* **Document text**:
News: 0180487421

  ARM Give a man a fire and he's warm for a day, but set fire to him and he's warm for the rest of his life (Terry Pratchett, Jingo)

France Pushes Back Plastic Cup Ban By Four Years (straitstimes.com)

(Tuesday December 30, 2025 @05:40PM (msmash) from the how-about-that dept.)


An anonymous reader shares a report:

> The French government on Dec 30 [1]postponed a ban on plastic throwaway cups by four years to 2030 because of difficulties finding alternatives. The ban was meant to start on Jan 1. But the Ministry for Ecological Transition said the "technical feasibility of eliminating plastic from cups" following a review in 2025 justified pushing back the deadline.

>

> It said in an official decree that a new review would be carried out in 2028 of "progress made in replacing single-use plastic cups." It added that the ban would now start Jan 1, 2030, when companies would have 12 months to get rid of their stock. France has gradually rolled out bans on single-use plastic products over the past decade as environmental campaigners have stepped up warnings about the impact on rivers and oceans.



[1] https://www.straitstimes.com/world/europe/france-pushes-back-plastic-cup-ban-by-four-years



Way to hold the line...not. (Score:2)

by blahbooboo ( 839709 )

As usual, all these declarative dates mean nothing with politicians. Good luck to the next generation swimming in a sea of single use plastic piling up everywhere.

Need a job - Ministry for Ecological Transition (Score:2)

by will4 ( 7250692 )

Prolonging the transition from plastic cups to not plastic cups by 4 more years will give France's Ministry for Ecological Transition's more years of spending 1.215 billion Euros on programs and their 1000+ employees.

[1]https://www.ademe.fr/en/ademe-... [ademe.fr]

- ADEME has more than 1,000 employees

- ADEME expects €1.215 million in budgetary expenditure

The budget is roughly the same as building a 1 megawatt solar power plant every year in the US - [2]https://coldwellenergy.com/how... [coldwellenergy.com] - "A 1MW (megawatt) solar farm can

[1] https://www.ademe.fr/en/ademe-the-french-ecological-transition-agency/our-organisation/

[2] https://coldwellenergy.com/how-much-investment-do-you-need-for-a-solar-farm/

Re: (Score:3)

by test321 ( 8891681 )

> As usual, all these declarative dates mean nothing with politicians.

* **What is asked**:
A: In the news item on France's plastic cup ban, on what date is the ban now set to begin?
B: Carry on the French plastic cup ban discussion from the point where it stops.

* **Available data**:
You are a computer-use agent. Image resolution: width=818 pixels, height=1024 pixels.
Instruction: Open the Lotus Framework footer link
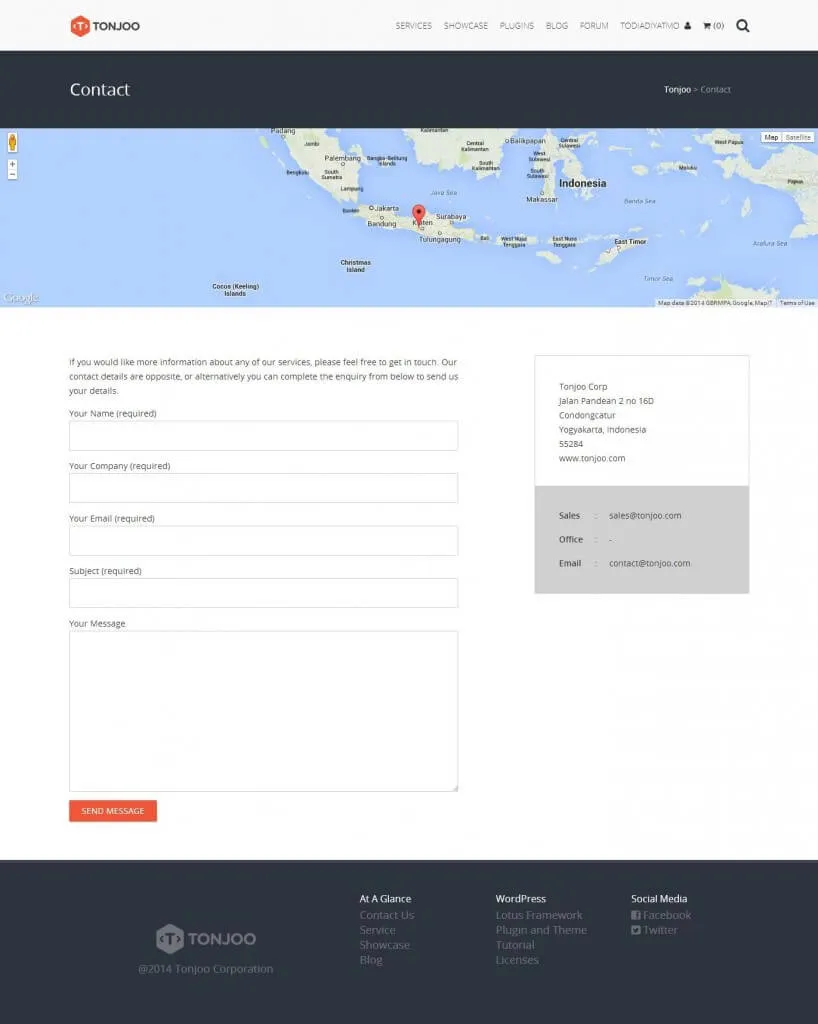pyautogui.click(x=541, y=914)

* **Final answers**:
A: January 1, 2030.

B:
You're wrong, but that's not entirely your fault, the summary is inaccurate. The plastic cups were already banned in France in 2020, following a EU Directive from 2019. Currently available are plastic-lined cardboard cups. From 2020 to 2024, 15% of plastic contents was allowed, then 8% since.

Those decisions rely not on politicians, but on technical reports established by agency staff, who are technically competent. The report that the government based its decision on, presents the different technologies and

Re: Way to hold the line...not. (Score:2)

by Fons_de_spons ( 1311177 )

Personally I get why politicians dare to make such bold claims. You have to be ambitious. Take a step in the dark to get us up from our lazy asses. I remember the whole RoHs struggle. It was messy in the beginning. Plenty of people shouted that it was not possible to go lead free, but it turned out pretty ok.

Plastic straws were banned as well. We got these paper straws that got mushy if you left them too long in your drink. Shops offered steel straws that had to be cleaned. Years later, to my own surprise

Aznovoice (Score:2)

by bugs2squash ( 1132591 )

How will they do their Charles Aznavour impressions

Re: (Score:2)

by ambrandt12 ( 6486220 )

Don't worry, it's just rsilvergun again (I think... but, isn't he always pro-Democrat?).

I hate single-use plastic (Score:2)

by Valgrus Thunderaxe ( 8769977 )

I always have steel water bottles with me. Try to actually get a restaurant to fill them though, and they claim it's unsanitary and they'll refuse nine out of 10 times. So, it's clearly not just a money issue.

Re: I hate single-use plastic (Score:1)

by RightwingNutjob ( 1302813 )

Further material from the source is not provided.